*** Opening RECORDS PROVIDED ***

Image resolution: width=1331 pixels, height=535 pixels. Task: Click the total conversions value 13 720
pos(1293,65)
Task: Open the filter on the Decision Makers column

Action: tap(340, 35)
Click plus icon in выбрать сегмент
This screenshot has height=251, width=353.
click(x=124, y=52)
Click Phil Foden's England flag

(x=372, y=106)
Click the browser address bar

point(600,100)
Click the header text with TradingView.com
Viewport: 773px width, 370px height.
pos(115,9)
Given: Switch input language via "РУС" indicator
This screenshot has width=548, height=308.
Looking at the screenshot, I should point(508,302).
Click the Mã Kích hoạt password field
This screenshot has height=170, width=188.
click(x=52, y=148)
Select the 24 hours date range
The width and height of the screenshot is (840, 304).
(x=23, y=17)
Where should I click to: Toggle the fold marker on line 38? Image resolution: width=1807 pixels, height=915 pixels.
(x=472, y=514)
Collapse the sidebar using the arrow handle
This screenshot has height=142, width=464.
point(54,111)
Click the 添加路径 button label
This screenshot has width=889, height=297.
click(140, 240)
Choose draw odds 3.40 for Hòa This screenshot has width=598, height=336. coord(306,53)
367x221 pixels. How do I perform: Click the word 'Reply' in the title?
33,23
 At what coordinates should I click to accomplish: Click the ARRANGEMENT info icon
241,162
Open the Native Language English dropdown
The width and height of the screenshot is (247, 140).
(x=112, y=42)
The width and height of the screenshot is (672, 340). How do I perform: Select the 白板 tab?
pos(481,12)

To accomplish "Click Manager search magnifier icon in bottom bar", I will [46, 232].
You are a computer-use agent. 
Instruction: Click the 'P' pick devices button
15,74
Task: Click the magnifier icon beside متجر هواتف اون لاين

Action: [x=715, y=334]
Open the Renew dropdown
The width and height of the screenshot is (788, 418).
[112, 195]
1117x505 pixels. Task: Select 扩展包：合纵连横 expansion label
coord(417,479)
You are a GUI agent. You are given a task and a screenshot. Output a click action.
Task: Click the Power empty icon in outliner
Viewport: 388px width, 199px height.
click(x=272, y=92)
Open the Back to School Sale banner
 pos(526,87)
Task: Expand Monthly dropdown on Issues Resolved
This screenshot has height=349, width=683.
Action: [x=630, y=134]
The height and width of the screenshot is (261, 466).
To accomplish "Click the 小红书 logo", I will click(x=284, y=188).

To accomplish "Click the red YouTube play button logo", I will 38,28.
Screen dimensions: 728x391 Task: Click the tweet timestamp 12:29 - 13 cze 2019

*** Closing RECORDS PROVIDED ***

PROBLEM DESCRIPTION | Show the lines in the entries above that include the string "will".

SOLUTION TO THE PROBLEM |
To accomplish "Click Manager search magnifier icon in bottom bar", I will [46, 232].
To accomplish "Click the 小红书 logo", I will click(x=284, y=188).
To accomplish "Click the red YouTube play button logo", I will 38,28.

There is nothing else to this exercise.